Thoughts on the Lean startup from Eric Ries at #BCTECHSummit

You could do worse in getting advice about building your first MVP than from the guy who literally wrote the book. Eric Ries, author of the bestselling Lean Startup book was on the main stage at the BC Tech Summit this week at the Vancouver Convention Centre, and hundreds in the audience seemed fixated on his every word. Lean Startup isn’t just a methodology – in this burgeoning west coast tech hub, it’s a philosophy – and like all philosophies, it starts with defining your terms.

Lean Startup isn’t just a methodology – in this burgeoning west coast tech hub, it’s a philosophy – and like all philosophies, it starts with defining your terms.

“Startups are experiments,” Ries said. “It goes back to the Minimal Viable Product.” This is common knowledge now in the startup venture world, but it’s easy to forget how quickly it has caught on, as many of our assumptions about how businesses should be managed go back to the theories of scientific management from the 19th century – not all of which are necessarily sound in today’s world. Indeed, Ries reminded his audience just how recent Lean startup methodology is – and why relatively few companies have caught up with it yet.

“Most startups I’ve been involved with have been failures,” Ries added, warming to his subject. “I know you’re not supposed to say that, but as a professional expert, I’d like to blame Fred Taylor. His system is basically what we’re still using today. Someone made these rules – for example the idea that we could study work to find the best way to do something more efficiently – and then reward higher productivity. It’s may seem hard to believe, but in the early 19th century, employees were punished for innovating productivity improvement. The employer would say, obviously, they were holding out on this good process – so they were punished for it, docked pay and so on, along with everyone else at the company who wasn’t using the better process. Will people make fun of us 100 years from now for our own ridiculous management tools?”

And even now, with the growing popularity of the methodology, there’s plenty of misunderstanding, Ries notes. “The pivot is just one aspect of the Lean startup toolkit that is confused by mythology of genius founders pictured in movies, where we gloss over the fact that the initial idea for the company was actually pretty bad. Things get chaotic and difficult, but they’re able to pivot,” and keep grounded in one aspect of the business, changing the plan or strategy, without abandoning the overall vision.

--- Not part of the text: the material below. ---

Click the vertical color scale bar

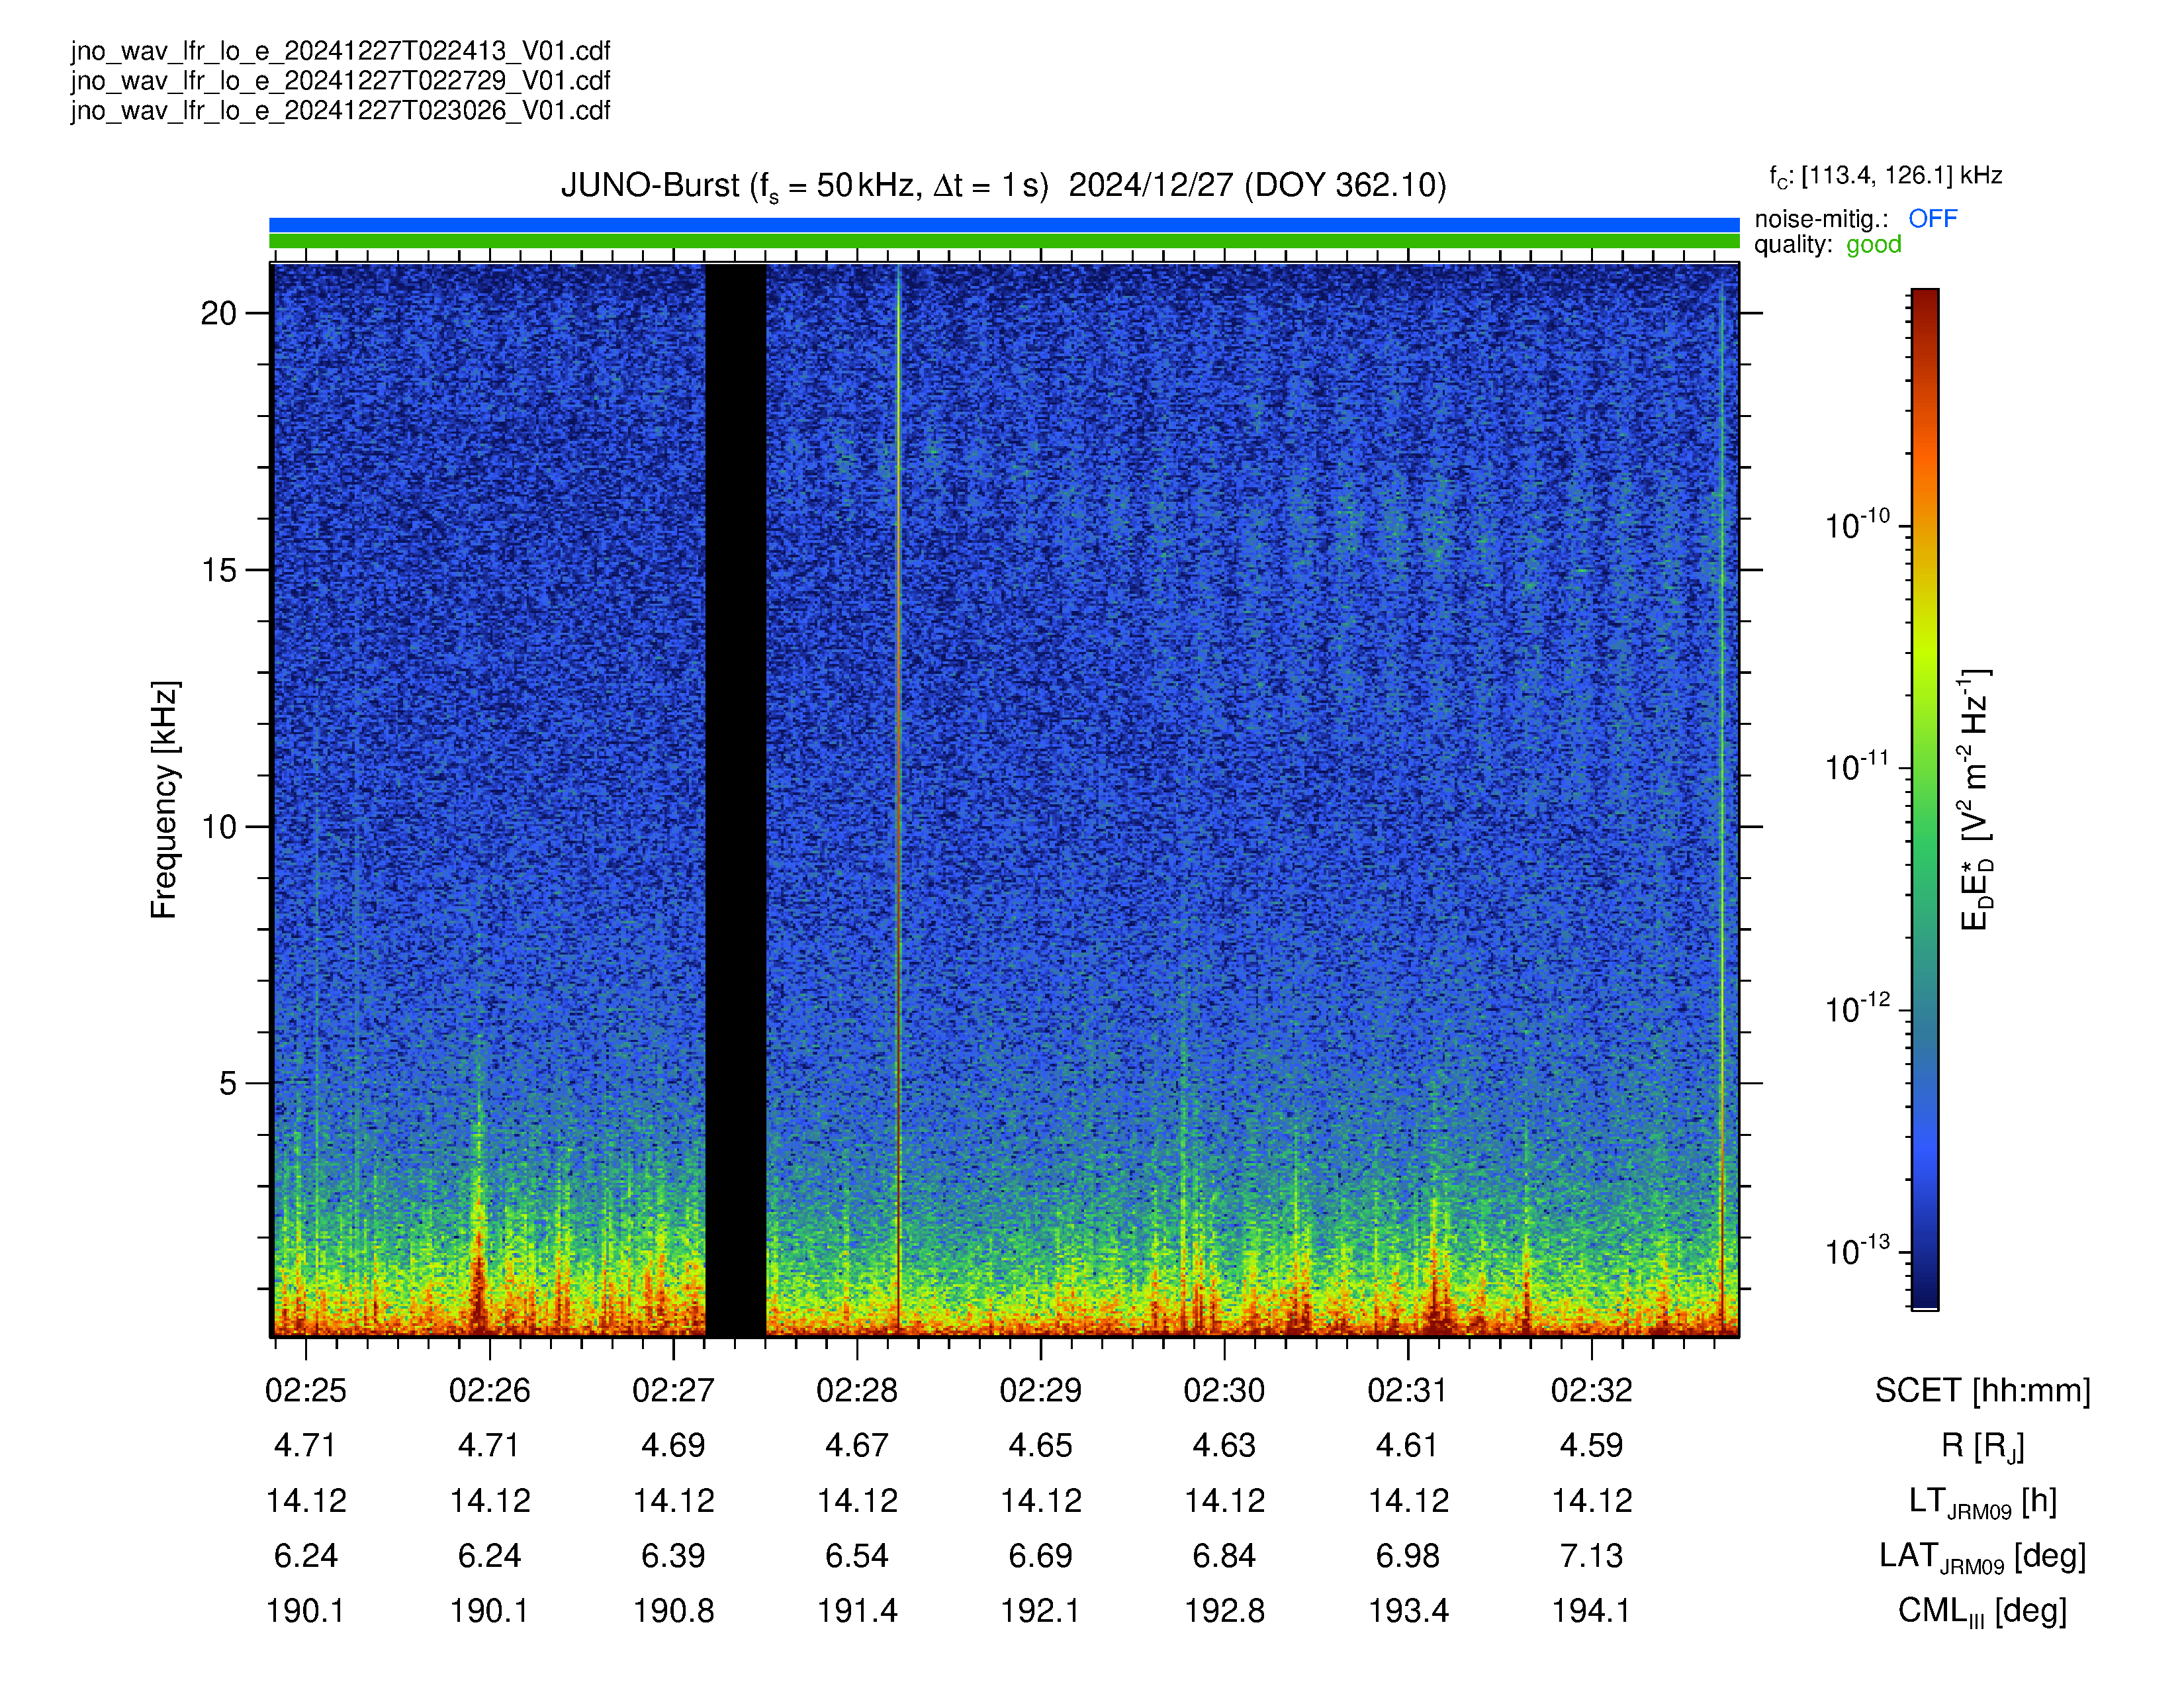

For Ries, understanding the importance of the pivot is key. “The way to think about startup runway is not how much money we have left, but how many pivots do we have left? Can we increase them by shrinking the time between pivots with the help of validated learning?”

But then, even if your board and other stakeholders are backing you in theory, this ‘validated learning’ isn’t valued the same by everyone. “If learning will be our unit of progress, there’s a problem. Public companies can’t put in their shareholder letters that they ‘learned a lot this year’. Learning is potentially a way to BS your way through – so how do we know you’re telling the truth?” It’s this question that contributes to the entrepreneurial mentality that we can’t admit doubt or that we have assumptions that haven’t been tested, Ries notes. “It’s easy to deceive ourselves that we’ve learned everything we need to know to be successful.”

Nonetheless, the Lean startup has caught on, creating a kind of self-perpetuating inertia, Ries adds. “The way we advance ecosystems is when entrepreneurs hold each other accountable and push each other. It’s easy to believe your own propaganda. If you look at the wider business world, we’re still in early days: corporate resources are squandered. But that’s changing.”

What’s the one thing many entrepreneurs get wrong about the Lean startup methodology? “People think MVP means a small product, like an app that you can build in three days. Actually, it’s just getting the time down from 6 years to 1 year of development, or $2 million to $500,000.” It’s about getting better, faster, cheaper.